18 May 2026

18 May 2026 - Son of a Bitches Brew (Acid Mothers Temple & The Melting Paraiso U.F.O.)

 
 
Release Date: 2012

Song Count: 7

Duration: 1 hour, 13 minutes, 25 seconds

Rating: 1.8/10

Description: 
 
So here is a fun story about how this album review came to be: me and a friend of mine were playing WikiGacha, a digital trading card game about Wikipedia articles, and discovered articles of all sorts of random albums on the way - and the one for Son of a Bitches Brew showed up on my friend's game and caught our eye in particular. He asked me to listen to it in full, write a review for it and then mark it as a "friend recommendation" for the fun of it, so here it goes!
 
A Japanese band that goes by many names - some longer than others - and releases albums on a rapid pace, Acid Mothers Temple has seen plenty during their musical tenures since their foundation in 1995. This particular release of theirs is a reference to the classic 1970 Miles Davis album Bitches Brew both in terms of visual language and aural similarities whilst also going a step beyond in sheer surrealism and experimentation and breaking out as its own work entirely. Comprised of seven tracks of wildly varying time durations, the experience here is a lot to take in, especially given the specific genre we are charting territory in.
 
The sound profile of the songs that go anywhere from concluding in three minutes to stretching almost twenty can be generally described as a "wall of noise" type quality, with heaps of distortion and spacious sounds taking everything up in the listener's ears. The guitars are loud, harsh and almost eerie-sounding, and the melodies are highly convoluted and seem to go with the flow rather than having any conventional consistency, following along with the jazz influences that are sprinkled into the music. While experimentation with seemingly strange sound bites is present, a lot of the individual components blend into one another in one big bunch of unbridled sonical chaos.
 
Though works of this nature can exude loads of creative expression in spite of its abrasiveness to casual listeners, even with a finer tuned ear, it is difficult to find anything to hold onto in this extensive work, with the main point of appeal being the particular type of noise harshness that can backfire greatly if not effective.

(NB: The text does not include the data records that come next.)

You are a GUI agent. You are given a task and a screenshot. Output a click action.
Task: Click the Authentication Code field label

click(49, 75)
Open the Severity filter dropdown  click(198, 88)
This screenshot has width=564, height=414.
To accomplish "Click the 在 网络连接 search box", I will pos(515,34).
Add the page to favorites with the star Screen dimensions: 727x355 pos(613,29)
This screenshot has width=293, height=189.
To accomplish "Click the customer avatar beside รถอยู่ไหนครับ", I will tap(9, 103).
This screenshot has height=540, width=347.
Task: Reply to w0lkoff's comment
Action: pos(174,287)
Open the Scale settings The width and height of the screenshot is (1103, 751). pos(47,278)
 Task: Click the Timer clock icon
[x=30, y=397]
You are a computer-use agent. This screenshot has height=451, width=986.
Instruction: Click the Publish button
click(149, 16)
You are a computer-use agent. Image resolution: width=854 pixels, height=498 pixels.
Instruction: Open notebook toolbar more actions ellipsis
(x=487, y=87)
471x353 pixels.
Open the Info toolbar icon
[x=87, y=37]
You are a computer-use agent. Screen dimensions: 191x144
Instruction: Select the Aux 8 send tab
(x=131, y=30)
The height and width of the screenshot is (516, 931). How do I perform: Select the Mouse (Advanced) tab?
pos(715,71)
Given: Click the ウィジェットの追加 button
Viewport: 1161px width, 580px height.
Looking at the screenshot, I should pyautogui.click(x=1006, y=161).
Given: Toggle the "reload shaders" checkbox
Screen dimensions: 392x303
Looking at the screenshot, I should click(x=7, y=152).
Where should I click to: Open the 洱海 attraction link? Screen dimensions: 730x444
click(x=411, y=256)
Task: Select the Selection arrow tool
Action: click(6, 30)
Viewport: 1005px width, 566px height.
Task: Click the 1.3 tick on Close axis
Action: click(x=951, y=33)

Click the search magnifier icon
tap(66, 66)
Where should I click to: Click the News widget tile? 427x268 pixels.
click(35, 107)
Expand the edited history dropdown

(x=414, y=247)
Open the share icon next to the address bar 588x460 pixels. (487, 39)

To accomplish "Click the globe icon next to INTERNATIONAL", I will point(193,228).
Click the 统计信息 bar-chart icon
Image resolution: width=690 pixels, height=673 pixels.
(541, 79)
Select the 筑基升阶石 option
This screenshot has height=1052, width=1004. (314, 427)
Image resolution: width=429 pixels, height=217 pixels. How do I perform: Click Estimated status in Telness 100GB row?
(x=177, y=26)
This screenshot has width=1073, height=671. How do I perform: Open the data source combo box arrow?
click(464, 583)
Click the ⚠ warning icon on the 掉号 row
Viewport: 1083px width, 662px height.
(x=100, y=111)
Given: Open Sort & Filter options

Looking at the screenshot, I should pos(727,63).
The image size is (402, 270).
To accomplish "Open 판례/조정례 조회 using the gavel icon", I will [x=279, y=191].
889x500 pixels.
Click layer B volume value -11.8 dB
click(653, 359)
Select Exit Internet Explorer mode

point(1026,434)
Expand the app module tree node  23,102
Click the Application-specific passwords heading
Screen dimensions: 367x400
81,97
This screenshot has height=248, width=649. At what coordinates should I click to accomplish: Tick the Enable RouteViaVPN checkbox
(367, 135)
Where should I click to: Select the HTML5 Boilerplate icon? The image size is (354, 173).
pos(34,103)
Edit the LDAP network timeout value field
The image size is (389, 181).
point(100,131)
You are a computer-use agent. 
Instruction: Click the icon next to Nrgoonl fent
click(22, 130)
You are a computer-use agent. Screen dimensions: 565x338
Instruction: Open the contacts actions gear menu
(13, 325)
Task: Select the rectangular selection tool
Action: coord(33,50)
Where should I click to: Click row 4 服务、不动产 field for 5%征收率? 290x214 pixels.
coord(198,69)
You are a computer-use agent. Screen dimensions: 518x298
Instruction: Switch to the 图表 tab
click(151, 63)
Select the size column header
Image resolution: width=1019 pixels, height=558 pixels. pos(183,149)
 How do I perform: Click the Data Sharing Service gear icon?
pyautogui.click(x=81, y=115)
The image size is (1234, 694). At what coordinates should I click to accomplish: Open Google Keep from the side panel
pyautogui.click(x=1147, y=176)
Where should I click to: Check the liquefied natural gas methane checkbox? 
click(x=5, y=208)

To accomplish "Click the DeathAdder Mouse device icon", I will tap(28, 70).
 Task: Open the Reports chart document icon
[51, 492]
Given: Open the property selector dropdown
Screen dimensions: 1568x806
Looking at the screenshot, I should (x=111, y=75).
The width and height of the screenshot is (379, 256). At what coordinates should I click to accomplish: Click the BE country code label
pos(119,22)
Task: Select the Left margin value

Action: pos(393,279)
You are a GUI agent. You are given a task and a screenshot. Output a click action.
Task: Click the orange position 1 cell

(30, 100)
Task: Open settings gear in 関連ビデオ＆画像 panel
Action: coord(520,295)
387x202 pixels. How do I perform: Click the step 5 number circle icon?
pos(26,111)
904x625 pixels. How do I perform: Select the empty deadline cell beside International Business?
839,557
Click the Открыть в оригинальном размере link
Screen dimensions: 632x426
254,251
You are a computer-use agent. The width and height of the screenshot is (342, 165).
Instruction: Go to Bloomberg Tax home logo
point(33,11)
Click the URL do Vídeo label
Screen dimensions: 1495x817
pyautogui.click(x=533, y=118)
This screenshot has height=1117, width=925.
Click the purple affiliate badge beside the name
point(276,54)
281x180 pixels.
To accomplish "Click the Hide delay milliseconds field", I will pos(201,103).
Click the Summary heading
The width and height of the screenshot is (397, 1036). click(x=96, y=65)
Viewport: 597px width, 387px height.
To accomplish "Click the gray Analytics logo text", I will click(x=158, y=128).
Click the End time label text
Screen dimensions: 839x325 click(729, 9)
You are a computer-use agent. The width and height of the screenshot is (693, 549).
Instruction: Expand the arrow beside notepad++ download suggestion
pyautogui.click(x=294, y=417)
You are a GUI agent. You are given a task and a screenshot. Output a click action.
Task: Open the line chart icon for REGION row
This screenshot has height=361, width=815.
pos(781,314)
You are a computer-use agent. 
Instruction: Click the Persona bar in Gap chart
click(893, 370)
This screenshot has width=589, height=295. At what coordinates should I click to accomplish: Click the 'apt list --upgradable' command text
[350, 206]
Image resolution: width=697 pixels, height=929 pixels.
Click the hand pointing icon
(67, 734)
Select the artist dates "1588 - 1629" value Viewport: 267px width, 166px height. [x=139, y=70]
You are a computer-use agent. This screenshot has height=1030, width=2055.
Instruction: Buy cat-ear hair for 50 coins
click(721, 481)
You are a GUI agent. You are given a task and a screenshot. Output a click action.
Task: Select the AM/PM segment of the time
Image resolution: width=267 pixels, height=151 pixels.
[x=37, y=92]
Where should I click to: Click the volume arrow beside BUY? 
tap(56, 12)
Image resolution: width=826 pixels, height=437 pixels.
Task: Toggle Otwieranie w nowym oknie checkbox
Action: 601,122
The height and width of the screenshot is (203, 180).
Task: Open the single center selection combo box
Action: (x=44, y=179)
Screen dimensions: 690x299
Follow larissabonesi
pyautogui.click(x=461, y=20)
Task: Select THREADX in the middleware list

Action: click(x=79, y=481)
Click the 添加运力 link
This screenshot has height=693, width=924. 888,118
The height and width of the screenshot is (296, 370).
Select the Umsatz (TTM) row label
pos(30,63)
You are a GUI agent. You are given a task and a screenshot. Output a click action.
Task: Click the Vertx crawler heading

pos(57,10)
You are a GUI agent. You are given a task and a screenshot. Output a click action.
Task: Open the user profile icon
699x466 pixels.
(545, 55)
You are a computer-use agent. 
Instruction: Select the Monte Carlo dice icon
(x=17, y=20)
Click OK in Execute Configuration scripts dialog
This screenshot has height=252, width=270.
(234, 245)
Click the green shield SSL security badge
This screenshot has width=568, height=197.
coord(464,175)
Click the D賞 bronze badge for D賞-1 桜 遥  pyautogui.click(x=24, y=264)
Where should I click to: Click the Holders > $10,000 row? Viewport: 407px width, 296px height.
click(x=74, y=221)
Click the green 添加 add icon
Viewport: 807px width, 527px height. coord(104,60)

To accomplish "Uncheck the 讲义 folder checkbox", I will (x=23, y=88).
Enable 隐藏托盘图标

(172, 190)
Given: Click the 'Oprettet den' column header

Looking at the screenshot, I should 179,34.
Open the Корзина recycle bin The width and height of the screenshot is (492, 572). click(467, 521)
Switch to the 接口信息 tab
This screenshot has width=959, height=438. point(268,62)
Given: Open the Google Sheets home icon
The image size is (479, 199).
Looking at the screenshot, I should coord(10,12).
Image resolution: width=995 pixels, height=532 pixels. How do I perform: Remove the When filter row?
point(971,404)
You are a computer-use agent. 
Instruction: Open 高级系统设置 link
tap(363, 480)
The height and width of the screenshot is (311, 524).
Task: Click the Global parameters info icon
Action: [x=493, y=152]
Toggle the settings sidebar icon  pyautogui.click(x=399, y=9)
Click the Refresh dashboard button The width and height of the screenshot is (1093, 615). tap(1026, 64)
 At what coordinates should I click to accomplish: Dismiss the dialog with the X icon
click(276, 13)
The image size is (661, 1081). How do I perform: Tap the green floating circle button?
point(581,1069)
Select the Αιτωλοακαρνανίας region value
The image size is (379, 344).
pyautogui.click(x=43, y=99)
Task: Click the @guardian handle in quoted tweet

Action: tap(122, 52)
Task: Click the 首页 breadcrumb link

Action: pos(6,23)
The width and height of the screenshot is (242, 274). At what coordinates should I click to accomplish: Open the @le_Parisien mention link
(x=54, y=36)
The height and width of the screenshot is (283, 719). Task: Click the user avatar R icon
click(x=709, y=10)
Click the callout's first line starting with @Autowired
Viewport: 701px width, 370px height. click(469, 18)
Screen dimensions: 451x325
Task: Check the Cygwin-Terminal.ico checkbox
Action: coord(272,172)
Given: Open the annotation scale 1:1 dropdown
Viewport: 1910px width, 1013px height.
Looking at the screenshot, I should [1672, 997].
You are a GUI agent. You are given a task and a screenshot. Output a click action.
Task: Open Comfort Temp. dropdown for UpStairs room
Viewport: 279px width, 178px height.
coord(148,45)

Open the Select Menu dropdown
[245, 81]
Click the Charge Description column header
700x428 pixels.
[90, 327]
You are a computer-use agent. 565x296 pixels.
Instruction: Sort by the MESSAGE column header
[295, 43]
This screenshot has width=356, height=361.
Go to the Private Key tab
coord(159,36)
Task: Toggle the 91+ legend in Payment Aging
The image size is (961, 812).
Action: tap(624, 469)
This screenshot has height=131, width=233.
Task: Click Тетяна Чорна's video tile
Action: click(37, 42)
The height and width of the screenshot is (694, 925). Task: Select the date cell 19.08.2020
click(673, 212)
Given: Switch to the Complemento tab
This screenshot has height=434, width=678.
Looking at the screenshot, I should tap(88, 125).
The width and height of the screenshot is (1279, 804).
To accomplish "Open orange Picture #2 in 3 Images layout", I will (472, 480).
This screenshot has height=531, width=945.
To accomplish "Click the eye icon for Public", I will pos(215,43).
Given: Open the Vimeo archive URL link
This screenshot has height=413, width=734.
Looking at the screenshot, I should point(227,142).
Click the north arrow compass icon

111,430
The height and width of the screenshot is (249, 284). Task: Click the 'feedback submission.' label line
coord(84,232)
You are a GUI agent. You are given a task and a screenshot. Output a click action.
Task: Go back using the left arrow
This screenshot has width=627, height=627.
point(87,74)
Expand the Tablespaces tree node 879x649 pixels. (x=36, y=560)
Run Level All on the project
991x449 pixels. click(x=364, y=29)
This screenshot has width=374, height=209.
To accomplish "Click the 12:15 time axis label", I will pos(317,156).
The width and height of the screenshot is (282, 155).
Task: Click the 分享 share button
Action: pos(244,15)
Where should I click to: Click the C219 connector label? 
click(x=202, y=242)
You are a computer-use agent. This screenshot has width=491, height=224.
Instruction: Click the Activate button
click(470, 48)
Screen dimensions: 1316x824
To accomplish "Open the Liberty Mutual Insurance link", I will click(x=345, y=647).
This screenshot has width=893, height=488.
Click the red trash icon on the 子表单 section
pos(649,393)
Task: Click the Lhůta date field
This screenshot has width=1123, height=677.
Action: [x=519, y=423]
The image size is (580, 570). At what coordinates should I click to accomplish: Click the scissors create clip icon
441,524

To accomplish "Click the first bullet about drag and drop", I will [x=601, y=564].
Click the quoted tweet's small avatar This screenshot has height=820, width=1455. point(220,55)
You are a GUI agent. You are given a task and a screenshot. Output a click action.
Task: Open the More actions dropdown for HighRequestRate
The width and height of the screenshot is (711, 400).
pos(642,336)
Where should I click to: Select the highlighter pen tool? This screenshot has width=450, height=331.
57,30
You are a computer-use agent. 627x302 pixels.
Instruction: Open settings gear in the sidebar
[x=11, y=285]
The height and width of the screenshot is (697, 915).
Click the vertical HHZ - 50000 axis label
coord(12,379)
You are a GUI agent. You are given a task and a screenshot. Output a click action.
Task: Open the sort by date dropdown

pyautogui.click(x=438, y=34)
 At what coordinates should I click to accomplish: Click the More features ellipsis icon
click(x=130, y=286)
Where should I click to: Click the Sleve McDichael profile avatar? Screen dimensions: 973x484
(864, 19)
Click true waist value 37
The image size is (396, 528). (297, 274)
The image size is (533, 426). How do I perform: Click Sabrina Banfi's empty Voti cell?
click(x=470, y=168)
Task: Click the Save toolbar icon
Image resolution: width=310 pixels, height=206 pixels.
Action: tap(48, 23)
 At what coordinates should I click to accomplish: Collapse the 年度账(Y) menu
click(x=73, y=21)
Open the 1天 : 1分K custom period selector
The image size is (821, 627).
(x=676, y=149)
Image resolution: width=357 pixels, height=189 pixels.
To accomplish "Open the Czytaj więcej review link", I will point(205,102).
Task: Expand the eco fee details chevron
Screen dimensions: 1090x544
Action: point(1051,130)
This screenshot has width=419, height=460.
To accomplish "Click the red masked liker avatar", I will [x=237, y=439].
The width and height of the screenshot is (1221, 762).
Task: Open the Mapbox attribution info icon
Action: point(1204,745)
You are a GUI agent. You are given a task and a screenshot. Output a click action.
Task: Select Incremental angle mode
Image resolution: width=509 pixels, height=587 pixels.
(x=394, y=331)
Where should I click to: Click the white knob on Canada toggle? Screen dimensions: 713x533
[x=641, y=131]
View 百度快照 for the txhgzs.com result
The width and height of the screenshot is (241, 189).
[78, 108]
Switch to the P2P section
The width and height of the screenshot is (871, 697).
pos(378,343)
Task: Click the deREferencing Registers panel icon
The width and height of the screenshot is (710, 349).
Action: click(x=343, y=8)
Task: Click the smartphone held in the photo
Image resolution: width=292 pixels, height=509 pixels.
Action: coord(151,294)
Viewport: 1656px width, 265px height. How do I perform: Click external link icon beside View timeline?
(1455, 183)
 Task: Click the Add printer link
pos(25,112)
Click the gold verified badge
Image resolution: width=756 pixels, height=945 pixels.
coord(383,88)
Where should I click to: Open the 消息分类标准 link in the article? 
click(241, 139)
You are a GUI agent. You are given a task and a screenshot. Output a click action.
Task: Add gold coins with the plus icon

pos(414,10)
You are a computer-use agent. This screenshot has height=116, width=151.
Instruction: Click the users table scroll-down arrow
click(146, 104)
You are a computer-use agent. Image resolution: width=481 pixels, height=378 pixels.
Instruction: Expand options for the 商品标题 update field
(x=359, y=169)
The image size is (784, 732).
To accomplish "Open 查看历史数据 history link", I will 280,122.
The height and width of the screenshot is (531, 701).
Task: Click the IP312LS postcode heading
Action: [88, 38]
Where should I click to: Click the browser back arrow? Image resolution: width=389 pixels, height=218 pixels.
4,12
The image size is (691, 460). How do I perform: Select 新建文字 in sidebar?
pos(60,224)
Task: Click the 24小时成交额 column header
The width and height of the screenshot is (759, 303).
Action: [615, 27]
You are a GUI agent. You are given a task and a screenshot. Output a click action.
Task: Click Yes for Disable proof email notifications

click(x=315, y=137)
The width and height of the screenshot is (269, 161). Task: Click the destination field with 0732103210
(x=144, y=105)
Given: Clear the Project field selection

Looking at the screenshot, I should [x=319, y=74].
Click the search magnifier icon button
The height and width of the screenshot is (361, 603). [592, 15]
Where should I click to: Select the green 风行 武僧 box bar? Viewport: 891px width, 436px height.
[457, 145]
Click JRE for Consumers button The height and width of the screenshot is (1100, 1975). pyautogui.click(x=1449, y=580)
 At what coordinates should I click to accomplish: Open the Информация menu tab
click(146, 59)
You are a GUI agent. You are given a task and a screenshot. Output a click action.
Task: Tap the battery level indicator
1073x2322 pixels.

As a result, this ended up being a listen of drawn out tracks that, at most, have fleeting moments of melodicism and the elements within music that I find enjoyment in, with an overwhelming majority of the content being clutter to filter out. Rarely has there been an album within this project where I legitimately had little to no moments to enjoy throughout the duration, however it seems that moment has arrived here, which is unfortunate given the potential of the band to create some unique niche music - which perhaps they have already done, and this record of theirs just failed to be a representative example.